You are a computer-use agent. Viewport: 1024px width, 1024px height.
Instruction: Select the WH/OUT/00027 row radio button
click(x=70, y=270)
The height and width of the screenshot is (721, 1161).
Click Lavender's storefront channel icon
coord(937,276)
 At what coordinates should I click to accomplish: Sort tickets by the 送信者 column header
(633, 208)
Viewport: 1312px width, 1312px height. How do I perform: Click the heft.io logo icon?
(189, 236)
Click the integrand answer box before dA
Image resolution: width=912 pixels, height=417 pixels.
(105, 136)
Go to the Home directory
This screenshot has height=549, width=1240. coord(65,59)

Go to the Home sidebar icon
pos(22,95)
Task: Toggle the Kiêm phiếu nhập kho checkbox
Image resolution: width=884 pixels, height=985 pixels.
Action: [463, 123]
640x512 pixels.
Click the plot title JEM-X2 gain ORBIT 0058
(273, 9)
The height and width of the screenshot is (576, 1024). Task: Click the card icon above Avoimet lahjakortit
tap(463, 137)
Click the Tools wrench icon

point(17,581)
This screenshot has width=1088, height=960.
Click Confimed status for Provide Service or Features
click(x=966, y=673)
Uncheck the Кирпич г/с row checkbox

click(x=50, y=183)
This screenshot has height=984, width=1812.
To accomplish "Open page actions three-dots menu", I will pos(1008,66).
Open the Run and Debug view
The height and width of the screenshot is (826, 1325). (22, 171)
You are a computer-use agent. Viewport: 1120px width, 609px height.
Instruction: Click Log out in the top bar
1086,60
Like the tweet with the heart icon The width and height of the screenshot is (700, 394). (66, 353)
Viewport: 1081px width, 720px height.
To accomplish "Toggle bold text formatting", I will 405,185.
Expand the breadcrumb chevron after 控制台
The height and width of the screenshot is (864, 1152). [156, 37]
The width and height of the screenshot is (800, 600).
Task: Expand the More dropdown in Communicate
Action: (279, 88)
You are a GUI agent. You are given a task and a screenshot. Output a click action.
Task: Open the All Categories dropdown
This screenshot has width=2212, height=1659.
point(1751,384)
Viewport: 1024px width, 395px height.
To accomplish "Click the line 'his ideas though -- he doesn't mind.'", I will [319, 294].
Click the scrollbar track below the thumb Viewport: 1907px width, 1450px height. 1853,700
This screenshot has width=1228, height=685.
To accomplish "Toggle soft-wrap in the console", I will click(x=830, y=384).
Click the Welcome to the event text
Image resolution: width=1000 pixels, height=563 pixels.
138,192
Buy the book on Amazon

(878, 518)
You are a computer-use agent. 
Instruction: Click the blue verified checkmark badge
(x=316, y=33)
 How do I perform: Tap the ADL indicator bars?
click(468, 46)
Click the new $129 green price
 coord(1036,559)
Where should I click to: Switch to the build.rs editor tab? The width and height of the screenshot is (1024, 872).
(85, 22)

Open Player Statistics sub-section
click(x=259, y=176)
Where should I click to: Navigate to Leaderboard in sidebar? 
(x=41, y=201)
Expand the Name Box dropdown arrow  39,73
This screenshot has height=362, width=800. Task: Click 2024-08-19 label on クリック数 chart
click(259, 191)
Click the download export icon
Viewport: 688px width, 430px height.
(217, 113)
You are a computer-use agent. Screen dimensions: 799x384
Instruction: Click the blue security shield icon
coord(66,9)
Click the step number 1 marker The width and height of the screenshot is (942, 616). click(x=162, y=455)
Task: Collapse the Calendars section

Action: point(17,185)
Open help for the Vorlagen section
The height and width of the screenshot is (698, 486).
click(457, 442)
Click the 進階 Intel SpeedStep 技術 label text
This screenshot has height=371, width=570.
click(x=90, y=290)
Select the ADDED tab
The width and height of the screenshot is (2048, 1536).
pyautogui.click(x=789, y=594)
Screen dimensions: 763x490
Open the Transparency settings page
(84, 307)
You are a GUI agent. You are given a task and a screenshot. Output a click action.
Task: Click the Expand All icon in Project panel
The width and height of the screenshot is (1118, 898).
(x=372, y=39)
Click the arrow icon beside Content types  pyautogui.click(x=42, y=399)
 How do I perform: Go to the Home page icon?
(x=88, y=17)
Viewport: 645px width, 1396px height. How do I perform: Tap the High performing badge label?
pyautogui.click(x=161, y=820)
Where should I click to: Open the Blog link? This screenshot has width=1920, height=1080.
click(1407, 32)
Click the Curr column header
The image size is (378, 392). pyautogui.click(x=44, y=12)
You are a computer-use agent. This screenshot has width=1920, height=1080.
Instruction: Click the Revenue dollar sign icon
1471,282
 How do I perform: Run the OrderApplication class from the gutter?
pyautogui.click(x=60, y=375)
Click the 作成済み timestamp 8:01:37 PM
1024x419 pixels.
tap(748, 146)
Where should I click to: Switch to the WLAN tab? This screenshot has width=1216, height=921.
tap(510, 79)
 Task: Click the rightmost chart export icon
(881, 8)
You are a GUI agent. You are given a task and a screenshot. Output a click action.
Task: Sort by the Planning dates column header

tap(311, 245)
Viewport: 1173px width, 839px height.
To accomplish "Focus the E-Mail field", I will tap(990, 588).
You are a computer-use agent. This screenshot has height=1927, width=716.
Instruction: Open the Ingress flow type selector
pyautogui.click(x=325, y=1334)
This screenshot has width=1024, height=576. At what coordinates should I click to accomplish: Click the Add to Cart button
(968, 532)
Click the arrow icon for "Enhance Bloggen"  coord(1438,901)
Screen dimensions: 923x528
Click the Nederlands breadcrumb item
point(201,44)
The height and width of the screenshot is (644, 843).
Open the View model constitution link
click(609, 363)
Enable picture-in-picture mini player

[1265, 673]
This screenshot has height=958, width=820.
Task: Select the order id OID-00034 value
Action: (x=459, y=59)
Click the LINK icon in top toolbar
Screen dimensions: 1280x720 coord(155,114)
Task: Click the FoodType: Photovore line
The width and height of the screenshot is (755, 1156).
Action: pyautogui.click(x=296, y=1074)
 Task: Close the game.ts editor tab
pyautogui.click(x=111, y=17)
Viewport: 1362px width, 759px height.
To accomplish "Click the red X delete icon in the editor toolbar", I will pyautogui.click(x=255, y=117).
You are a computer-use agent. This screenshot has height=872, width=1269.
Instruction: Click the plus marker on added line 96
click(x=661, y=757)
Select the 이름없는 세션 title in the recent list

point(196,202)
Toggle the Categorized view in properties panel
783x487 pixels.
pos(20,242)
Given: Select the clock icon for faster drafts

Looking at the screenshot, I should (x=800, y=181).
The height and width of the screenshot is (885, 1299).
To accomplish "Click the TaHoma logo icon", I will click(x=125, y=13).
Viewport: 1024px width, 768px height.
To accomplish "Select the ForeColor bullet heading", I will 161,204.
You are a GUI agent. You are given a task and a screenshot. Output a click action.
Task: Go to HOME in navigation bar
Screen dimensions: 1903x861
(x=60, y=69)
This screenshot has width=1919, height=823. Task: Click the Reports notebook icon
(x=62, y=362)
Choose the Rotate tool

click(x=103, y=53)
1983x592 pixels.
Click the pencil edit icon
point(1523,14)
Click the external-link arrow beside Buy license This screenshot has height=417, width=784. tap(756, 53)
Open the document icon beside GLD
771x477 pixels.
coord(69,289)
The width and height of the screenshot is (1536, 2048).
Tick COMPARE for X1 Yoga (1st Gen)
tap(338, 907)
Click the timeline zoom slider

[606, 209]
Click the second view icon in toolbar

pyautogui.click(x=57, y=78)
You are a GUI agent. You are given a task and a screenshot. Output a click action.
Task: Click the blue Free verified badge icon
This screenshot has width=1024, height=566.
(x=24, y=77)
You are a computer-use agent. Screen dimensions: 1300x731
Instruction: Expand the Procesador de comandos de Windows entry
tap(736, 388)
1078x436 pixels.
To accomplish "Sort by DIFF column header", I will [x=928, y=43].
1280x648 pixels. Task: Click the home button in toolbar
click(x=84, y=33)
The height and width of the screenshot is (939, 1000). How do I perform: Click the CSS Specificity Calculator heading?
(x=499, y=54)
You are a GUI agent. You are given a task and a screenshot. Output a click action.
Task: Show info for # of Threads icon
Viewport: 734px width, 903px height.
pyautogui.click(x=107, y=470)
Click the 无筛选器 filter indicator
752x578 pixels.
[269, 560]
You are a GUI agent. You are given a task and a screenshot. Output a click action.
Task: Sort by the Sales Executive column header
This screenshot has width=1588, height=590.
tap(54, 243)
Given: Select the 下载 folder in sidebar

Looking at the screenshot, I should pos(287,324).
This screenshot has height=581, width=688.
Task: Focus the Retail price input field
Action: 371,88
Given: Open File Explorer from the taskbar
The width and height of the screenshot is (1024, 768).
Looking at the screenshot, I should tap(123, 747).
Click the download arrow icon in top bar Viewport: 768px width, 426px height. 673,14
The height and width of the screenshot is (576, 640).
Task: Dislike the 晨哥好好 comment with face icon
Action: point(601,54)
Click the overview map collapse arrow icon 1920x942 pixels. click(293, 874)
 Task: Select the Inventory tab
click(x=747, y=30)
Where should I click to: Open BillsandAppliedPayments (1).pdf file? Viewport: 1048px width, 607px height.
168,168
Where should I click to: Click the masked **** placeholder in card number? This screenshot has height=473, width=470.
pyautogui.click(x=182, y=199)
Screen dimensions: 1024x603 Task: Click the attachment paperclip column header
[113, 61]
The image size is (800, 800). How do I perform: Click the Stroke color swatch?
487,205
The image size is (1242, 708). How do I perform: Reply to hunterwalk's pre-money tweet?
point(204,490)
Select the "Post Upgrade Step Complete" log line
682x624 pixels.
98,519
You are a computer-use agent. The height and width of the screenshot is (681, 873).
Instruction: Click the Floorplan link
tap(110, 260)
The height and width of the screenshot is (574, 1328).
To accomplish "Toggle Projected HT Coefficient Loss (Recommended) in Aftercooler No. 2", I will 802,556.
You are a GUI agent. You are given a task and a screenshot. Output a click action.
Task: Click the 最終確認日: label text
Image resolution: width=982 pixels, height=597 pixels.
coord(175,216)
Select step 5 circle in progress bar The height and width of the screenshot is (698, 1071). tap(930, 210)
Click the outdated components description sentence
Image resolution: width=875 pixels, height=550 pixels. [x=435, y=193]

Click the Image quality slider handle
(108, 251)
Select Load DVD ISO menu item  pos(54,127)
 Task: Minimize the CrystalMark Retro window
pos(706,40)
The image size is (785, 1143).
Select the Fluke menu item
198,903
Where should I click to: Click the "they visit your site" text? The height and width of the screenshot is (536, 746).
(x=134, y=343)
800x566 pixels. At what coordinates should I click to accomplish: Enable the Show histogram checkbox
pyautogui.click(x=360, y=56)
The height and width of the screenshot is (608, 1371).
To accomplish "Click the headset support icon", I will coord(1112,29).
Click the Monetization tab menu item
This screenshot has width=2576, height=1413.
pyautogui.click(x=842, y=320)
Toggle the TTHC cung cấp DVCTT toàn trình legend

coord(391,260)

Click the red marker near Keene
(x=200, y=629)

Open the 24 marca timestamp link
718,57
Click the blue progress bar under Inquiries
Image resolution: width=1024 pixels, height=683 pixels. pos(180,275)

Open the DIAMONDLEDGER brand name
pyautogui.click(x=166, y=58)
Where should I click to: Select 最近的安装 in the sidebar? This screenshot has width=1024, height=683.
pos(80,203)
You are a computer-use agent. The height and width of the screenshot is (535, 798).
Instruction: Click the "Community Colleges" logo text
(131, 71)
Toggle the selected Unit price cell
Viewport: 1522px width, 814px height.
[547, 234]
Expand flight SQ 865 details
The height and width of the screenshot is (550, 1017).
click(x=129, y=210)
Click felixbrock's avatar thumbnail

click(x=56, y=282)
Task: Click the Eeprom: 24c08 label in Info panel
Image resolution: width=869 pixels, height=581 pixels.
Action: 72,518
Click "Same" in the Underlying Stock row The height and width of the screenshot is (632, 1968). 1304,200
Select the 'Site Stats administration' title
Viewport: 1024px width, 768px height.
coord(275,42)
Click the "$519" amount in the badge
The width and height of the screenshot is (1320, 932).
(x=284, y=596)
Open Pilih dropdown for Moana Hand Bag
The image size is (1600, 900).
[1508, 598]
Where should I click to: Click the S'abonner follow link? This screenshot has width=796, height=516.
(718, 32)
□ □ □ □
What you are asked to do: Using the records above, restate word for word the lines from the one with "Go to the Home sidebar icon" through the one with "This screenshot has height=984, width=1812.", both included.

Written solution:
Go to the Home sidebar icon
pos(22,95)
Task: Toggle the Kiêm phiếu nhập kho checkbox
Image resolution: width=884 pixels, height=985 pixels.
Action: [463, 123]
640x512 pixels.
Click the plot title JEM-X2 gain ORBIT 0058
(273, 9)
The height and width of the screenshot is (576, 1024). Task: Click the card icon above Avoimet lahjakortit
tap(463, 137)
Click the Tools wrench icon

point(17,581)
This screenshot has width=1088, height=960.
Click Confimed status for Provide Service or Features
click(x=966, y=673)
Uncheck the Кирпич г/с row checkbox

click(x=50, y=183)
This screenshot has height=984, width=1812.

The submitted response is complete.